Network attached storage infrastructure
07 Jul 2013Today we all need storage space and we get it in all kind of flavors: local disks, file servers on the local network, cloud storage, etc. In this post I’ll show you how you can quickly create a basic storage infrastructure that you can use for your data storage.
As you may see in the diagram the topology consists of 2 clients, 2 switches and 2 storage servers. All the components in the diagram are KVM virtual machines running on a single host. You can easily create this setup on your own workstation. Clients need to be able to access the files on the storage servers as they would on their local drives. In order to do that we can export file system paths on the storage servers by protocols such as NFS or SMB/CIFS. NFS is my favorite one so I’ll show how you can use it in this example. The clients will be basic Debian VMs running the NFS clients.

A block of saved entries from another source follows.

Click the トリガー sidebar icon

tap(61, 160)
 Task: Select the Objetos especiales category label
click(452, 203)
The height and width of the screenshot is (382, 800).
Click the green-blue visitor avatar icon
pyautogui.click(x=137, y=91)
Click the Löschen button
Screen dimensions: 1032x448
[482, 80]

Hardware always fails so in order for our system to be available we need to have redundant components. The first storage server will act as the primary server, all the clients will access directly. Data on the primary server will be replicated on the second one which will act as a slave (standby). For the storage file systems we will use ZFS which is both a file system and logical volume manager. ZFS ensures data integrity checks and automatic repairs, it provides various software RAID levels and many other great features such as snapshots, compression, deduplication and replication. In addition to this ZFS is a 128-bit file system providing lots and lots of storage space. Unfortunately ZFS is licensed under Suns CDDL which is not compatible with the Linux kernel license: GPLv2. Work is currently being done for a port of ZFS for the Linux kernel ( ZFS on Linux ). In our topology the storage servers will run zfs on FreeBSD 9.1.

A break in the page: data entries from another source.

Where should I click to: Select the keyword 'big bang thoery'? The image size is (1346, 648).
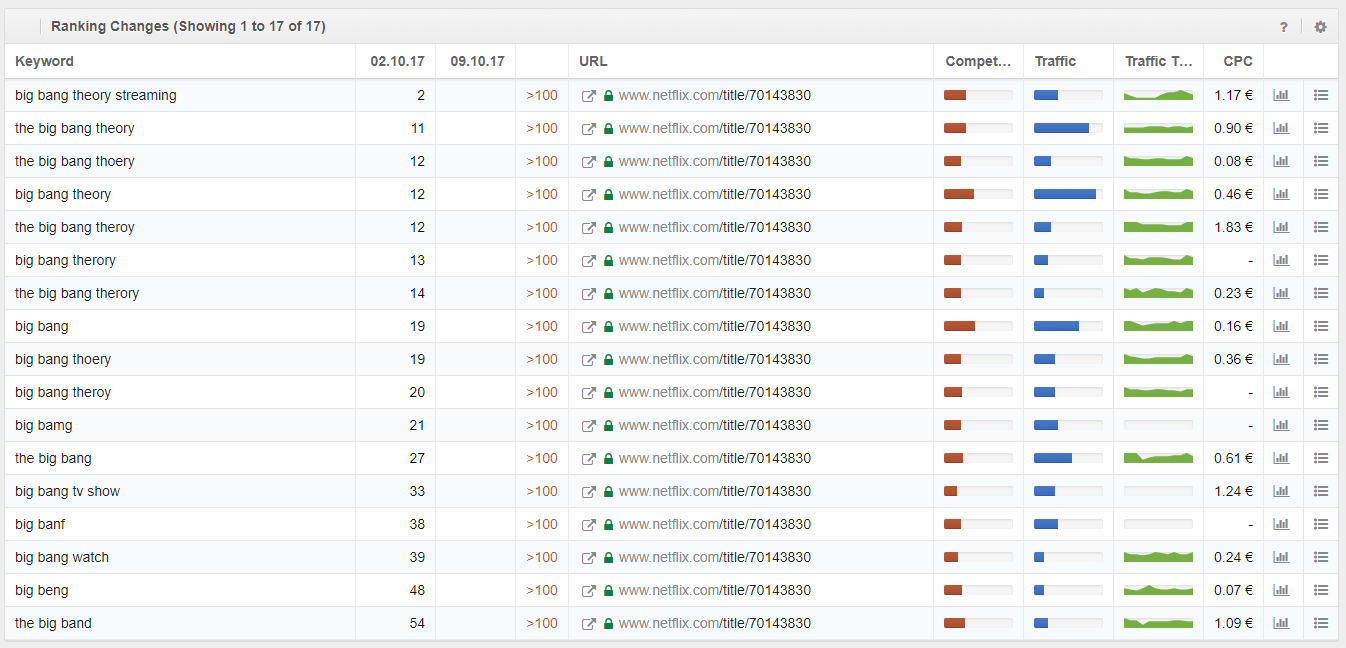tap(63, 359)
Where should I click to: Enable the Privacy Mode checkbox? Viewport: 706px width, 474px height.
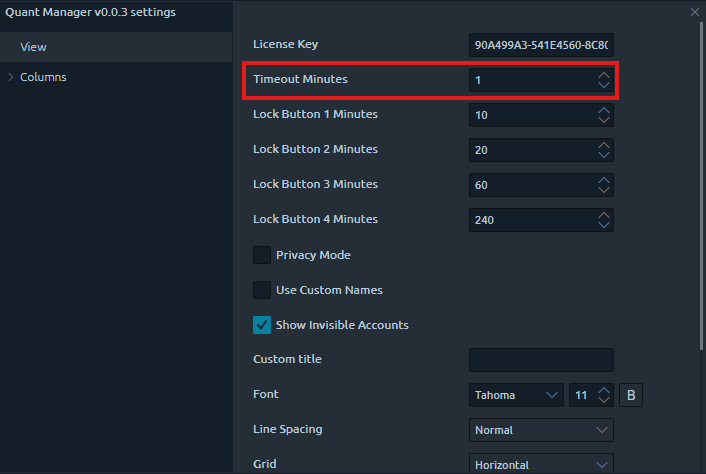[x=262, y=255]
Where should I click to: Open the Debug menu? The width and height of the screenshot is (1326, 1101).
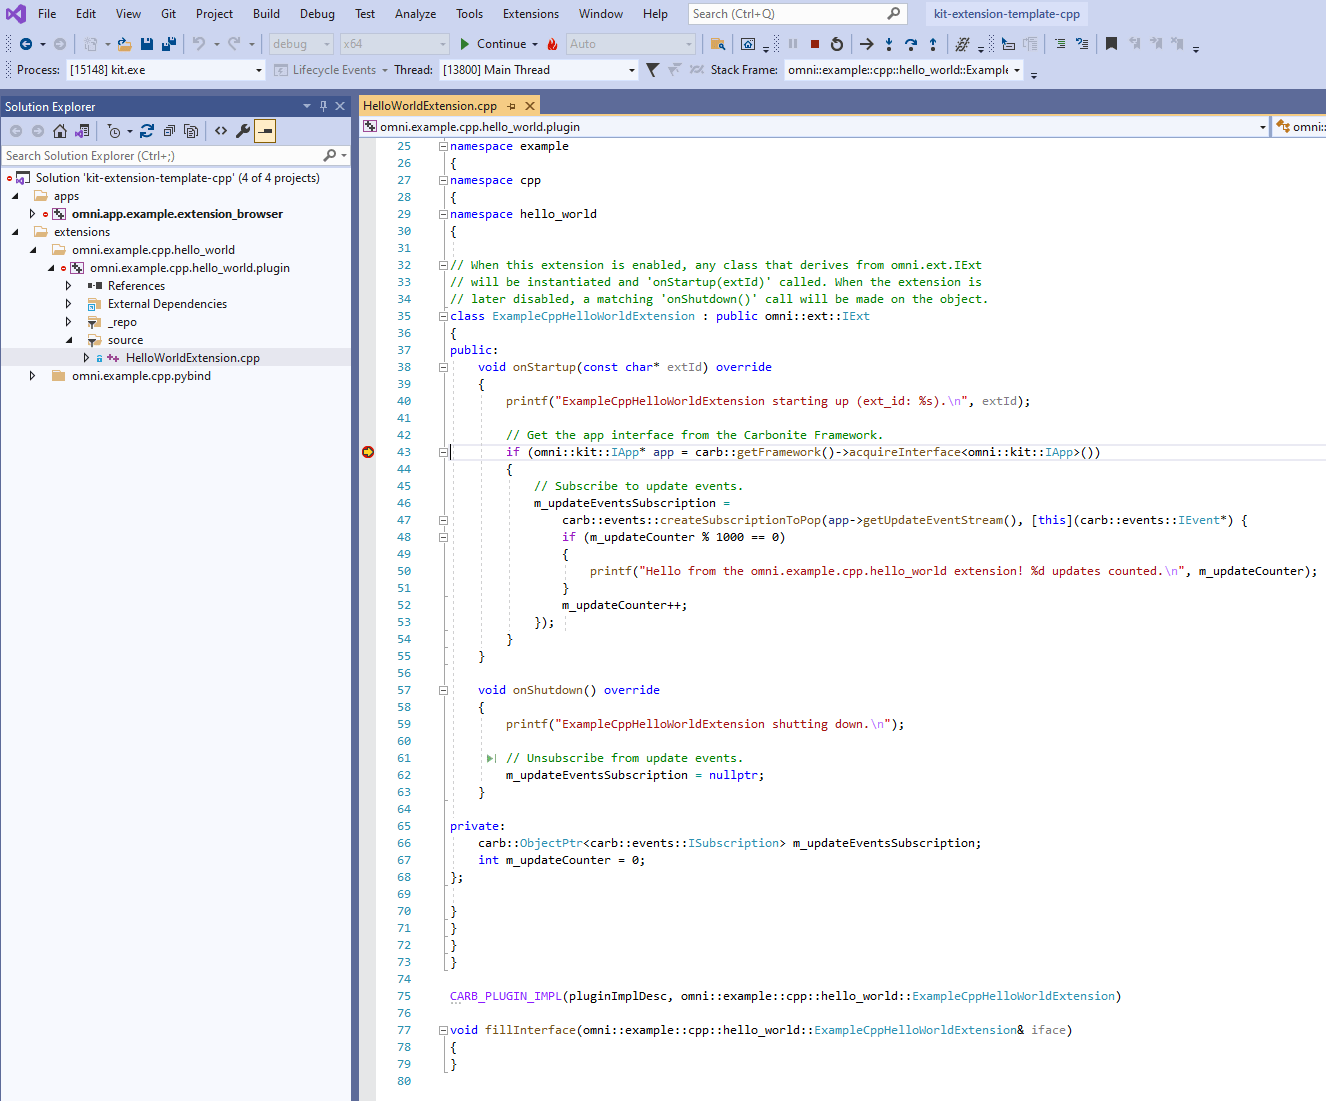pos(317,13)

The network infrastructure is very important when we need redundant systems. Each of the storage servers will have 2 NICs grouped in a bridge connected to 2 different switches. In order to prevent bridge loops we need a loop prevention mechanism such as STP. In our environment we will use STP (802.1d) but be aware that in a production network you need other flavors of STP for reduced convergence time. The switches will run Debian as OS and Open vSwitch for the virtual switch.

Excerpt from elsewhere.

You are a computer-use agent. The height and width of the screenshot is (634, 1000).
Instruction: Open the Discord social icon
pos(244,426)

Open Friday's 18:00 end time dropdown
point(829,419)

We can now proceed and start creating our infrastructure. I will be running Debian jessie which is the current testing release on both the host machine and the virtual machines. For the VMs communications on the hypervisor I will be using Linux bridges. Other tools that we need for the VMs management are libvirt, virt-install or virt-manager which provides a gui.
Installing required packages for VMs management:
[email protected]:~# aptitude install qemu-kvm qemu-utils libvirt-bin virtinst virt-manager bridge-utils
Now let’s create a bridge for each of the vms links plus an additional one used for out of band management. eth0 is my public interface so i will use it for the management bridge.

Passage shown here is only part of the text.